The outcome is that while boot and code attestation technologies can help, they do not entirely eliminate the need for securing the supply chain.
It can be said that auditability is required in systems where security is suspected to be imperfect. The primary reason to have after-the-fact auditing capability is as a safety net against occasional glitches in the security of the system. Security tends to fail at times, and at those times one needs to be aware of the failure, and have the necessary information to revert the impact of that failure.
ATMs are secure, albeit not perfectly, and they are not verifiable by the public at all. However, ATMs are strong on auditability. Their operation leaves tracks in monetary records of the banking system. If an ATM is broken and spits out bills without charging anyone, inconsistencies in banking records will reveal this pretty soon.
DRE voting machines cannot be assumed to be perfectly secure, and they are subject to complex supply chain security requirements that are extremely difficult to meet, given their powerful potential adversaries. E-voting is therefore the last domain to afford improper auditability. Unfortunately, voting also requires anonymity, and combining anonymity with auditability in electronic records is not trivial, to say the least. This critical point is worth further explanation.
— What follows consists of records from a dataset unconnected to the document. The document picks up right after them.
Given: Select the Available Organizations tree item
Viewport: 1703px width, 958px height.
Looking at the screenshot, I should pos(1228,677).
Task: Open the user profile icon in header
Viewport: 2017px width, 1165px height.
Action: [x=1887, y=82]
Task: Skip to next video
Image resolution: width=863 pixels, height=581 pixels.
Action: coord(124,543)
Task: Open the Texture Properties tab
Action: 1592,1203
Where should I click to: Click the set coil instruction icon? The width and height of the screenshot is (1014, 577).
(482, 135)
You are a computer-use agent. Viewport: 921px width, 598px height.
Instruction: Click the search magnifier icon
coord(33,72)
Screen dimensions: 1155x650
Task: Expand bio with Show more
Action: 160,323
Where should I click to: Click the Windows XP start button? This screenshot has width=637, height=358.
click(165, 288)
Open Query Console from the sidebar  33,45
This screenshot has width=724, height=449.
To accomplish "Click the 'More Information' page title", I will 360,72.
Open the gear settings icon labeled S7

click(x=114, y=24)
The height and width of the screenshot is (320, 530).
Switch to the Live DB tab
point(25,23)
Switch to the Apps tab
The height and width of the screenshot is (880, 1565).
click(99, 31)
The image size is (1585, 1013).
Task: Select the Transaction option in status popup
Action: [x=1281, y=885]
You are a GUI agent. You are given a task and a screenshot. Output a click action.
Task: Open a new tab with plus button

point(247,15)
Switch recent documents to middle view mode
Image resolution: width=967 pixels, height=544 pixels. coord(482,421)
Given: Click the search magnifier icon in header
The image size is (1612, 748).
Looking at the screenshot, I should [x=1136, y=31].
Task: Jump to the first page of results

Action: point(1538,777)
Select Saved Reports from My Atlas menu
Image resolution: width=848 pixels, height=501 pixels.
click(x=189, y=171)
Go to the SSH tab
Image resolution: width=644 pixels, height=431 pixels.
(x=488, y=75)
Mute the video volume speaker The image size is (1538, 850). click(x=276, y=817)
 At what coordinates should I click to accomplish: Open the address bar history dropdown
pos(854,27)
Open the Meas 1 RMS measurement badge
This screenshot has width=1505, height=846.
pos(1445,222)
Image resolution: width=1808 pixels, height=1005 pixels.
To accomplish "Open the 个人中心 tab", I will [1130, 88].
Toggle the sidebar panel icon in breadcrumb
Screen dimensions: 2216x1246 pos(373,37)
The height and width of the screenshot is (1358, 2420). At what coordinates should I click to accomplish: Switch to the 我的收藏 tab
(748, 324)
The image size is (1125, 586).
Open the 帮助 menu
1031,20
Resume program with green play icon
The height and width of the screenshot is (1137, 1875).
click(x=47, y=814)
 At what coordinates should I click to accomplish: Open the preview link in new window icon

We trust the DRE voting machine to properly collect people’s votes, properly count them, and properly communicate them to a properly-operating back-end, leaving no room for even the most sophisticated opponent to infiltrate the process. This trust will occasionally fail, as explained earlier: systems are hard to be made entirely secure, and public verifiability is limited regardless of how hard we try. Consequently, auditability is a must; we must be able to carry out a recount if we suspect that something went wrong, or if our confidence in the system is limited. Unfortunately, when vote collection is done by a machine keeping a counter of voter clicks, there is no way for such a recount to take place. The clicks by authentic voters can never be reproduced. Looking at this situation from the reverse perspective: not being able to recount the votes in case of suspected fraud implies that security (also of the supply chain) is critical to a higher extent than to which we can actually build it.
The auditability issue is also the most significant difference between the security of e-voting and security of traditional paper ballot voting. Proponents of e-voting justifiably claim that whereas fraud against e-voting is possible, fraud against paper ballot voting is also possible and does occur from time to time. Therefore, we are not supposed to require a perfect solution to replace an already imperfect one. This is a valid statement in general, but just until we address verifiability and auditability. With paper ballots, the ballots are kept, people can witness their counting, and they can be recounted if needed.
We cannot blindly trust the secure operation of DRE voting devices, if members of the public cannot audit them and where security in general, and secure supply chain in particular, are so hard to get right. In situations of such high value (our democracy) at stake, combined with the inability to design enough security and assurances into the system, we must revert to auditability that will allow us to detect fraud and respond to it.
Unfortunately, it is conceptually impossible to achieve the necessary auditability in combination with another essential feature of elections, which is: anonymity, in a fully digital system. To keep votes anonymous, we need to give up their auditability after the fact, and rely on the DRE voting machine to properly count the votes as they are cast and to properly submit the results with zero oversight.
If an ATM is hacked on its supply chain or otherwise, only certain monetary damage is caused and the hack is discovered through the auditability means of the banking system. If a voting station is hacked, we may never find it out and our democracy is at risk.